Reading passage:
Versions 0.6.0 / 0.6.1

Models
- ChatGLM3
- InternLM (contributed by @wangruohui)
- Mistral 7B (developed in collaboration with Mistral.AI)
- MQA/GQA support to MPT (and GPT) models (contributed by @bheilbrun)
- Qwen (contributed by @Tlntin and @zhaohb)
- Replit Code V-1.5 3B (external contribution)
- T5, mT5, Flan-T5 (Python runtime only)
Features
- Add runtime statistics related to active requests and KV cache utilization from the batch manager (see the batch manager documentation)
- Add sequence_length tensor to support proper lengths in beam-search (when beam-width > 1 - see tensorrt_llm/batch_manager/GptManager.h)
- BF16 support for encoder-decoder models (Python runtime - see examples/enc_dec)
- Improvements to memory utilization (CPU and GPU - including memory leaks)
- Improved error reporting and memory consumption
- Improved support for stop and bad words
- INT8 SmoothQuant and INT8 KV Cache support for the Baichuan models (see examples/baichuan)

Provided information:
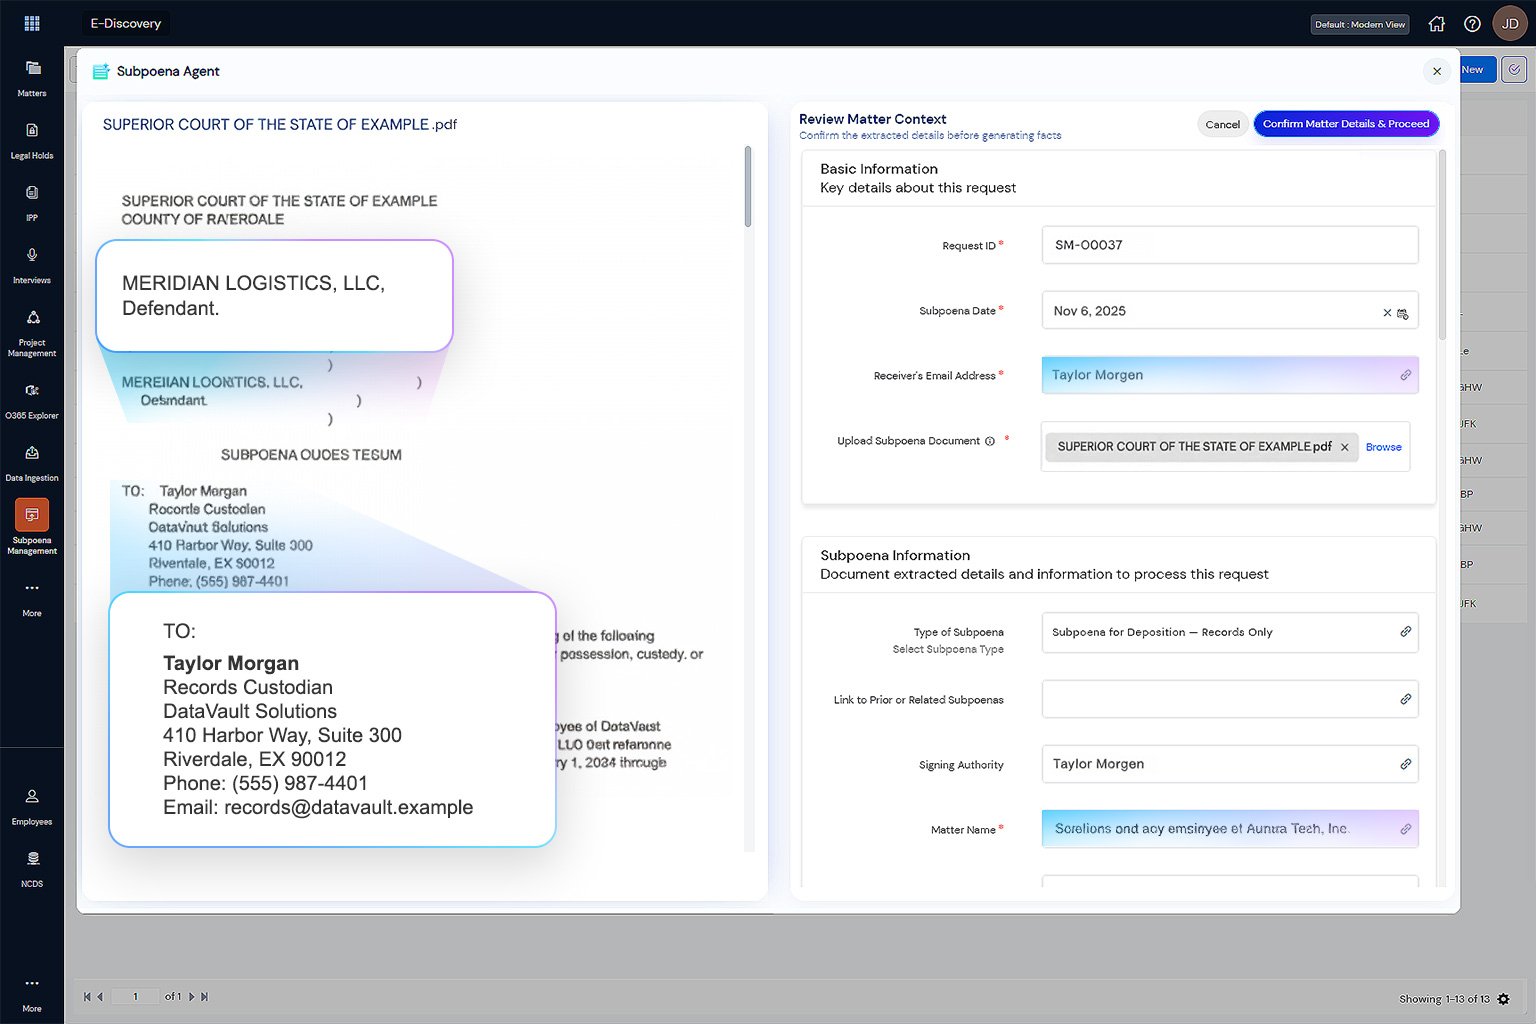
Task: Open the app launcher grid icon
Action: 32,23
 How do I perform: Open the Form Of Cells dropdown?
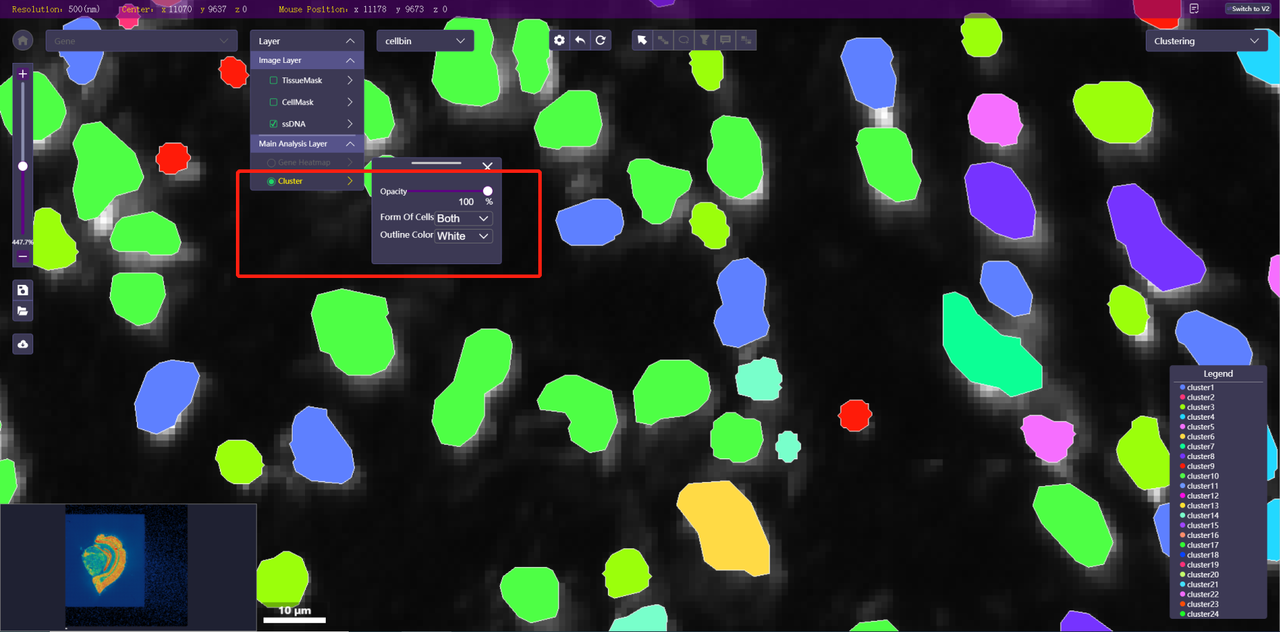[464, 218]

==

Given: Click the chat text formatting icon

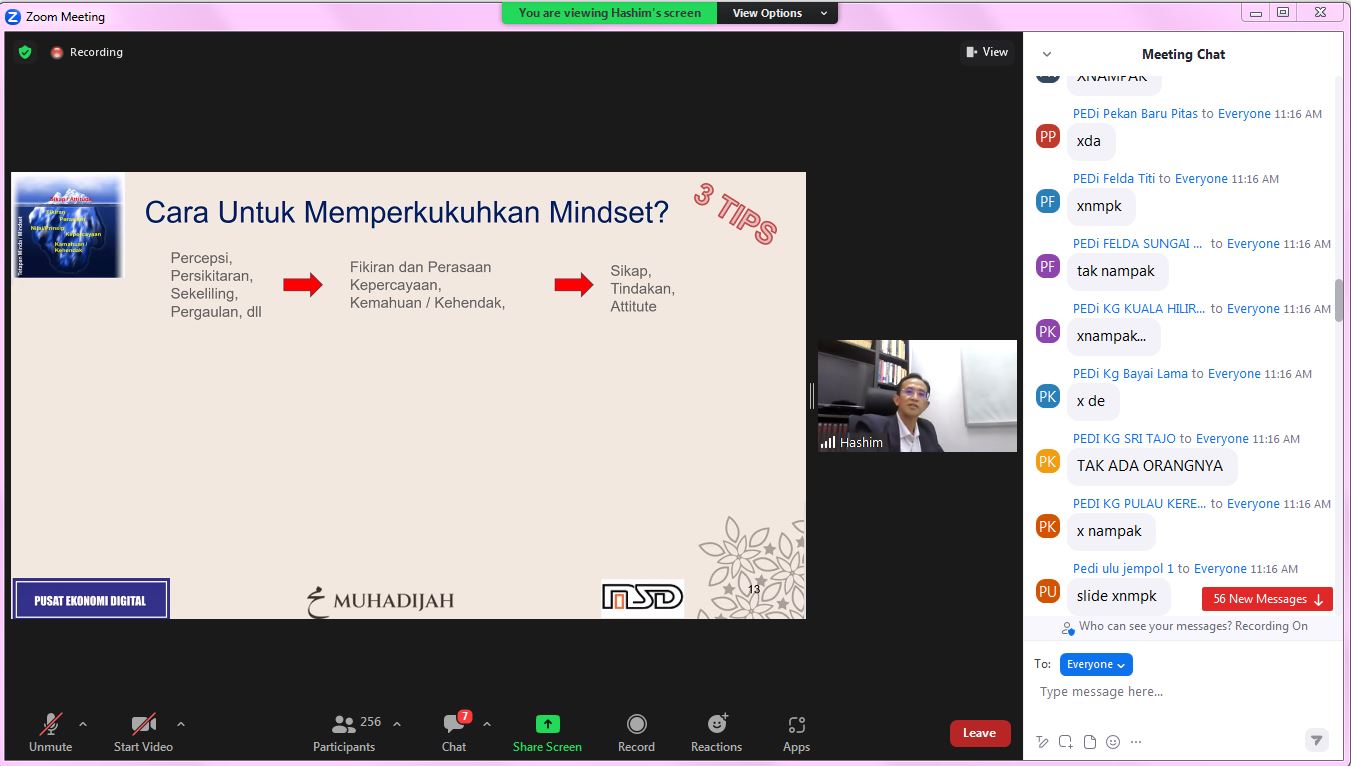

The problem:
Continue the release notes for TensorRT-LLM versions 0.6.0/0.6.1 from the point where they stop.

Written reply:
- INT4 AWQ Tensor Parallelism support and INT8 KV cache + AWQ/weight-only support for the GPT-J model (see examples/gptj)
- INT4 AWQ support for the Falcon models (see examples/falcon)
- LoRA support (functional preview only - limited to the Python runtime, only QKV support and not optimized in terms of runtime performance) for the GPT model (see the Run LoRA with the Nemo checkpoint in the GPT example)
- Multi-GPU support for encoder-decoder models (Python runtime - see examples/enc_dec)
- New heuristic for launching the Multi-block Masked MHA kernel (similar to FlashDecoding - see decoderMaskedMultiheadAttentionLaunch.h)
- Prompt-Tuning support for GPT and LLaMA models (see the Prompt-tuning Section in the GPT example)
- Performance optimizations in various CUDA kernels
- Possibility to exclude input tokens from the output (see excludeInputInOutput in GptManager)
- Python binding for the C++ runtime (GptSession - see pybind)
- Support for different micro batch sizes for context and generation phases with pipeline parallelism (see GptSession::Config::ctxMicroBatchSize and GptSession::Config::genMicroBatchSize in tensorrt_llm/runtime/gptSession.h)
- Support for "remove input padding" for encoder-decoder models (see examples/enc_dec)
- Support for context and generation logits (see mComputeContextLogits and mComputeGenerationLogits in tensorrt_llm/runtime/gptModelConfig.h)
- Support for logProbs and cumLogProbs (see "output_log_probs" and "cum_log_probs" in GptManager)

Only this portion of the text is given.